Precinct names - Githubissues

karpet commented 7 years ago

Precinct names are a mess.

There's official census.gov names from 2012 via https://github.com/nvkelso/election-geodata/blob/master/data/20-kansas/statewide/2012/kansas-state-voting-precincts-2012.geojson but those do not correlate for names as reported via county clerk data in openelections.

I think we need a combination of:

automatic mapping based on some common heuristics
manual mapping, maybe with a precinct_aliases lookup table.

karpet commented 7 years ago

Census names are in https://github.com/statedemocrats/ks-votes/blob/master/db/kansas-2012-precinct-names.csv.gz

karpet commented 7 years ago

Here's an example for Sheridan county.

ksvotes=# select name from precincts where county_id =90 order by name;
         name         
----------------------
 Adell
 Adell Township
 Bloomfield
 Bloomfield Township
 Bow Creek Township
 Bowcreek
 East Kenneth
 East Saline
 Hoxie - East
 Hoxie - West
 Kenneth - East
 Kenneth - West
 Logan
 Logan Township
 Parnell
 Parnell Township
 Prairie Dog
 Prairie Dog Township
 Saline, East
 Saline, West
 Sheridan
 Sheridan Township
 Solomon
 Solomon Township
 Springbrook
 Springbrook Township
 Union
 Union Township
 Valley
 Valley Township
 West Kenneth
 West Saline
(32 rows)

ksvotes=# select name from census_precincts where county_id = 90 order by name;
         name         
----------------------
 Adell Township
 Bloomfield Township
 Bow Creek Township
 East Kenneth
 East Saline
 Logan Township
 Parnell Township
 Prairie Dog Township
 Sheridan Township
 Solomon Township
 Springbrook Township
 Union Township
 Valley Township
 West Kenneth
 West Saline
(15 rows)

mikegaughan commented 7 years ago

Okay I think I'm tracking. Sheridan county data in General Election Tally 11-08-16 has "Adell" but the Census precincts list with FIPS code as "Adell Township" and your solution is to build a table that makes those equal in the eyes of the database.

mikegaughan commented 7 years ago

Combined Precinct Data.xlsx

This is a file we did last cycle to get Votebuilder precincts matched up with 2012 election results, and votebuilder precincts are derived from the state voter file precinct fields.
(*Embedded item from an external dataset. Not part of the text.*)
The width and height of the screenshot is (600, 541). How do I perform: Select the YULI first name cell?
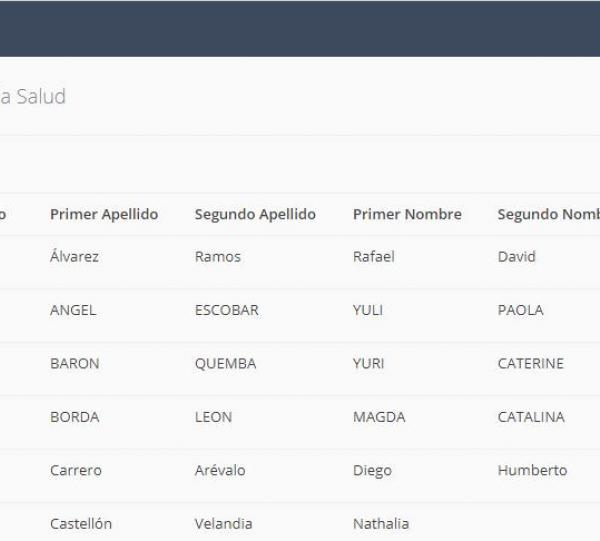[368, 310]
mikegaughan commented 7 years ago

Sheridan County is even more cloudy in the voter file: Precinct AD3, Precinct BL4, etc

mikegaughan commented 7 years ago

Kenneth Township, for example, is both the Township and the city of Hoxie within. Votes are only reported at township level, but people are registered in city of Hoxie for, presumabley, local elections which those who live outside of the city limits (but still in Kenneth Twp) cannot participate in. And then it's divided between East and West for further fun.

karpet commented 7 years ago

Yes, exactly.

I called and talked to the Sheridan county clerk this afternoon, just to clarify for myself what I was seeing in the spreadsheet they distribute vs what's in the SOS spreadsheet(s). Hoxie (East|West) is local elections only, but gets reported in OpenElections for state leg races as well. It depends on where/how OpenElections is parsing its data.
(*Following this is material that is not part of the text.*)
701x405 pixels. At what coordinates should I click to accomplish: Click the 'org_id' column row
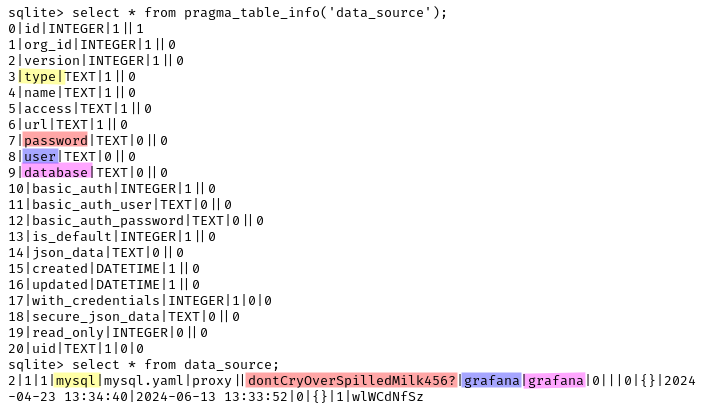[92, 45]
I have constructed the data model now to accommodate this by having a CensusPrecinct map to one or more Precinct records, so that votes are tabulated (summed) according to census tracts ("official" SOS precincts) even if they are reported at "unofficial" levels like Hoxie. This gives us a more apples-to-apples comparison with census and voter file data.

Thanks for the combined precinct data xls - I will use that to help build a mapping from the voter file as well.

I want to standardize on a single authoritative name for each census tract, so I'm going to keep using the census tract name and mapping everything to that from voter file, election results, etc.

karpet commented 7 years ago

I've started manually mapping names that require it, here: https://github.com/statedemocrats/ks-votes/blob/master/db/douglas-county-precincts-2016.csv

Generally, I'm using the 2010 Census name as authoritative, since the Census names work for 4 out of 10 years, and then in the intervening years counties may re-parcel based on their own logic.

karpet commented 7 years ago

I've spent several days on this now and want to document the working solution.

When the database is bootstrapped, before any results are entered, the 2012 (2010) Census Tracts are used to seed the Precincts table. So the baseline is one CensusTract == one Precinct.

Then we immediately start to add aliases, and precinct-to-censustract mappings, based on the changes counties made after 2012.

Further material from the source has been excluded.